> _Directions_:
1. List, verbatim and in order, every sentence in the excerpt on the axiom of choice in physics that ends in a question mark.
2. Write a continuation of the excerpt on the axiom of choice in physics, beginning after its final sentence.

---------- Excerpted text

Suppose that all I want is enough analysis to express all existing theories in physics. Is ZF enough? If not, then is there any attractive, utilitarian system of the form ZF+x, where x represents some other axiom(s), that does suffice, without allowing Banach-Tarski?

Wikipedia has a list of statements that are equivalent to choice: http://en.wikipedia.org/wiki/Axiom_of_choice#Equivalents The only one that seems obviously relevant is Blass's result that you need choice to prove that every vector space has a basis. But if all I care about is vector spaces that would actually be used in physics (probably nothing fancier than the space of functions from $\mathbb{R}^m$ to $\mathbb{R}^n$), does this matter? I.e., are the spaces for which you need choice to prove the existence of a basis too pathological to be of interest to a physicist? In cases of physical interest, it seems like it would be trivial to construct a basis explicitly.

--------------------
---------- Given information

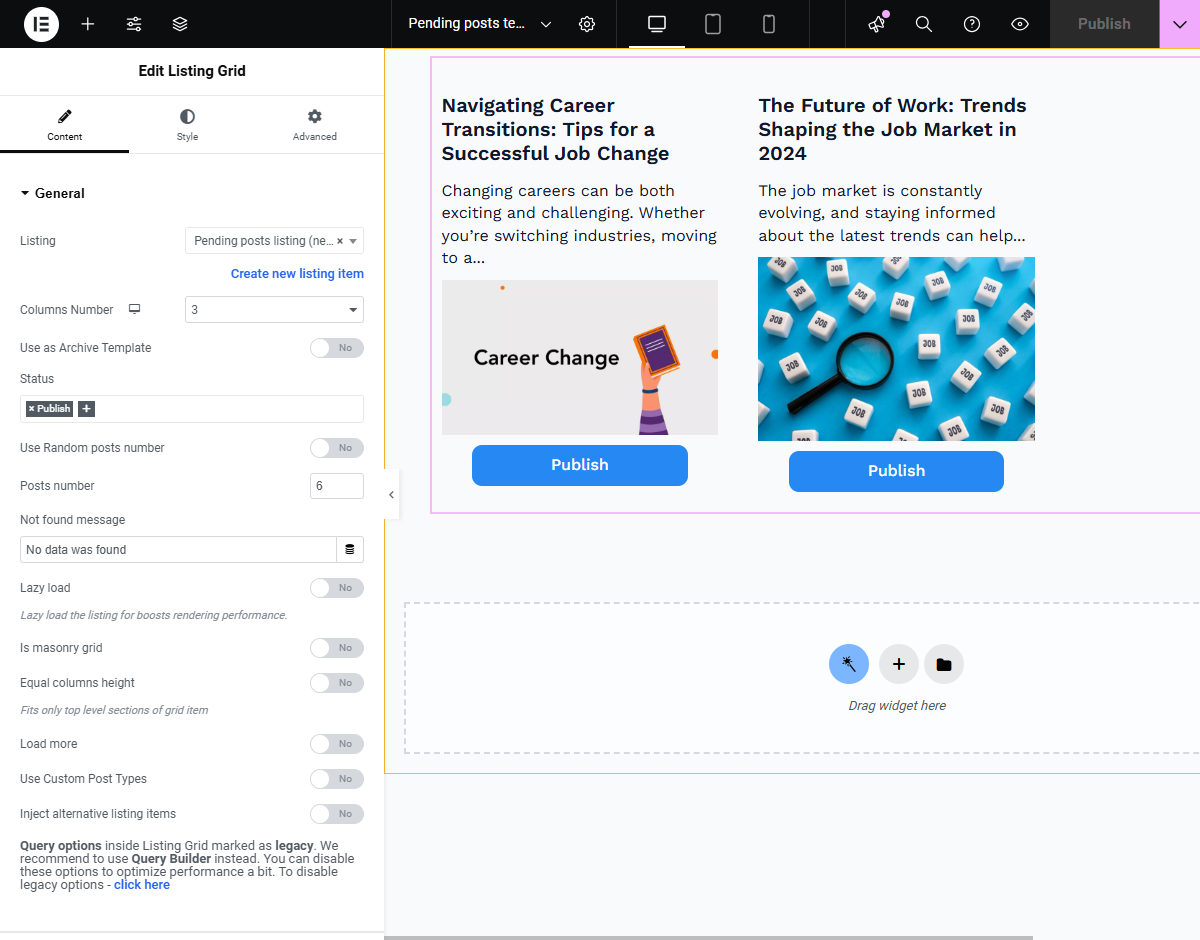Enable the Load more toggle
1200x940 pixels.
click(x=336, y=744)
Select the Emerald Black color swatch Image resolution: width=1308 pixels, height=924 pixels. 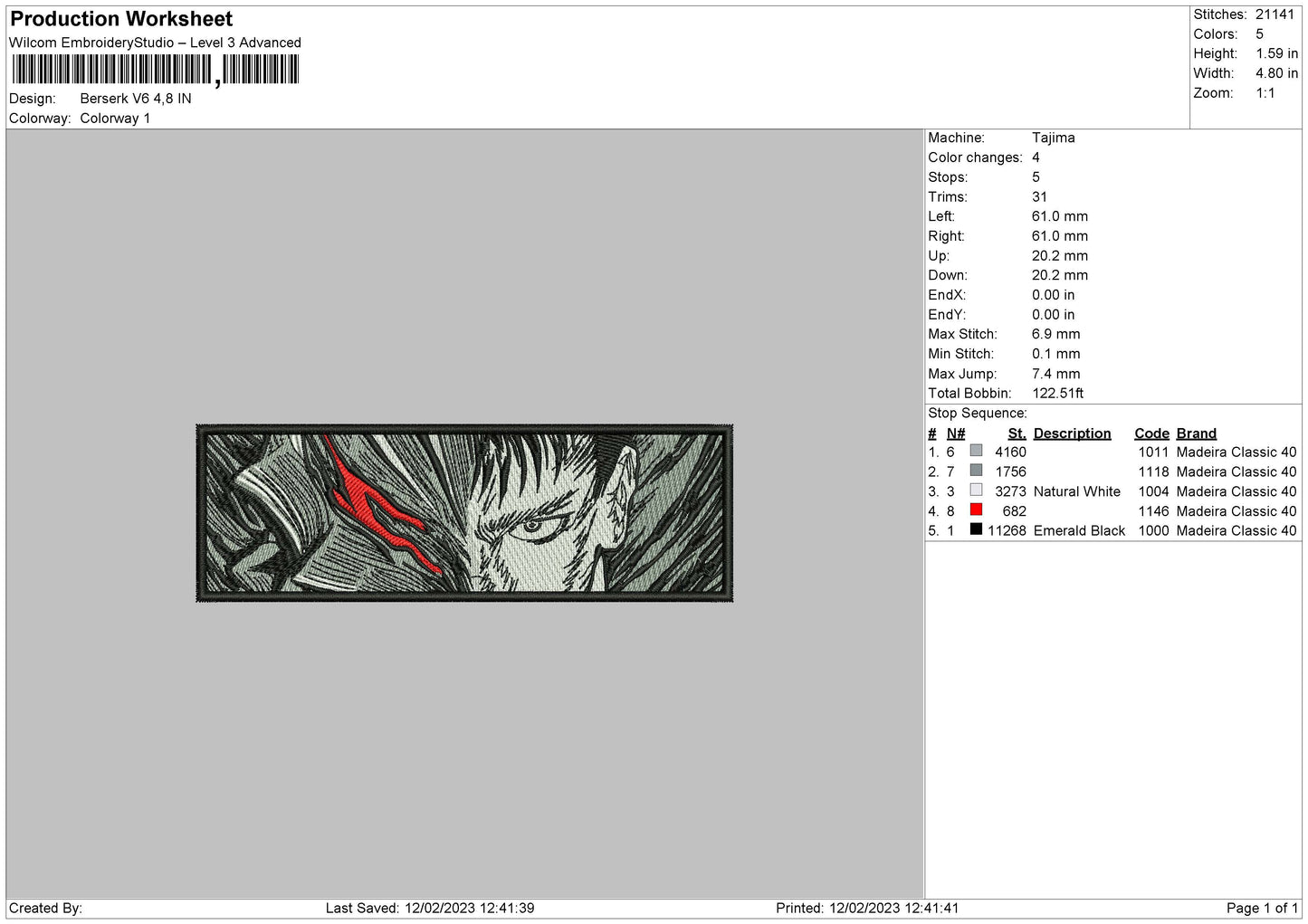(x=976, y=529)
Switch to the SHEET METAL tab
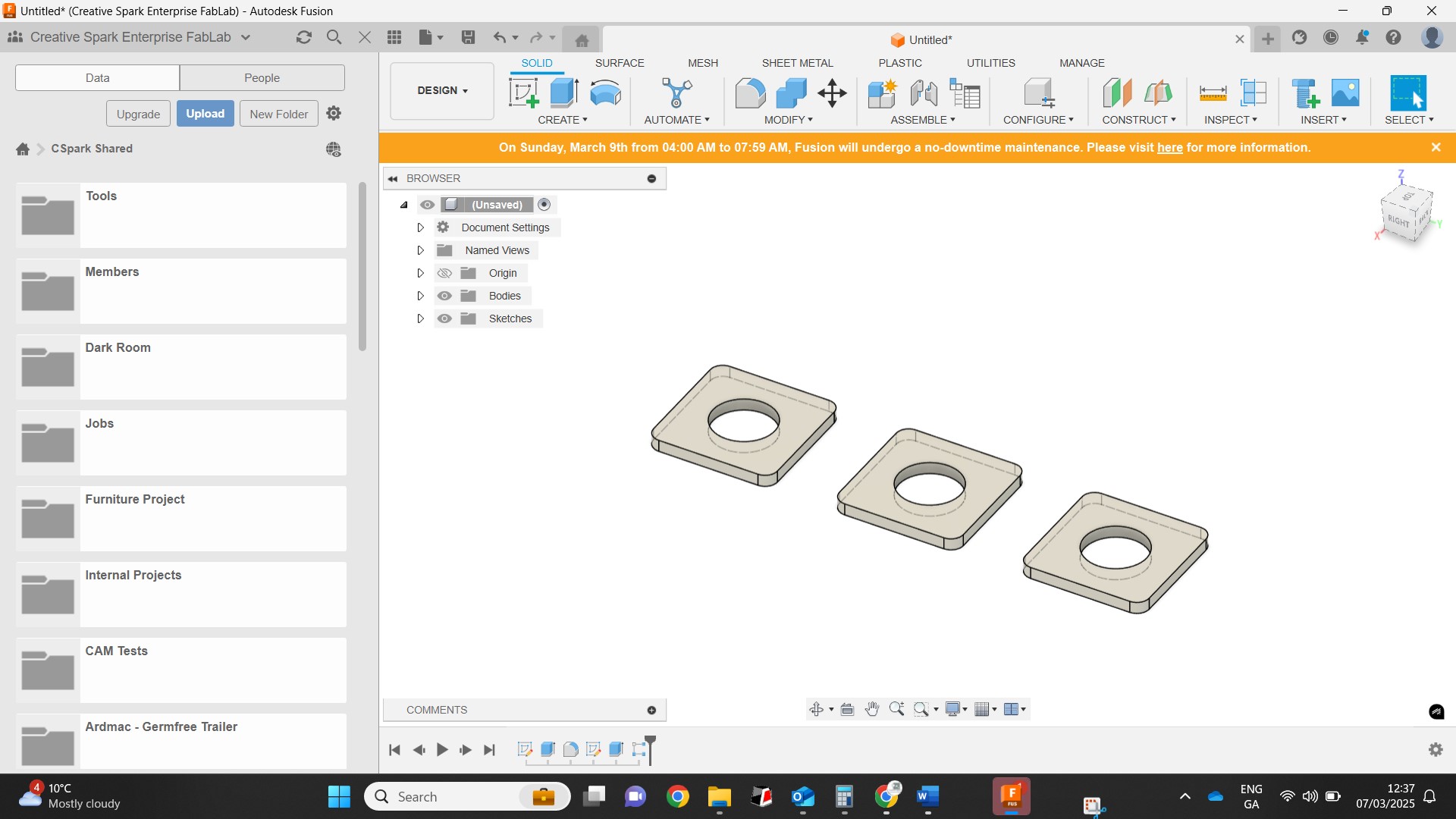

--------------------

> _Expected outputs_:
1.
1. Is ZF enough?
2. If not, then is there any attractive, utilitarian system of the form ZF+x, where x represents some other axiom(s), that does suffice, without allowing Banach-Tarski?
3. But if all I care about is vector spaces that would actually be used in physics (probably nothing fancier than the space of functions from $\mathbb{R}^m$ to $\mathbb{R}^n$), does this matter?
4. I.e., are the spaces for which you need choice to prove the existence of a basis too pathological to be of interest to a physicist?

2.
Is Solovay's theorem relevant? I'm confused about the role played by the existence of inaccessible cardinals.

I'm a physicist, not a mathematician, so I would appreciate answers pitched at the level of a dilettante, not that of a professional logician.

[EDIT] André Nicolas asks: "[...] why should Banach-Tarski be unacceptable?" Fair enough. Let me try to clarify what I had in mind. The real number system contains stuff that is physically meaningless, but (a) I have a clear idea of which of its features can't mean anything physical (e.g., the distinction between rationals and irrationals), and (b) doing math in $\mathbb{Q}$ would be much less convenient than doing math in $\mathbb{R}$. Similarly, I might prefer to think of my $dy$'s and $dx$'s as infinitesimals, and although those are unphysical, I understand what's unphysical about them, and they're convenient. But when it comes to choice, it's not obvious to me how to distinguish physically meaningful consequences from physically meaningless ones, and it's not obvious that I would lose any convenience by limiting myself to ZF.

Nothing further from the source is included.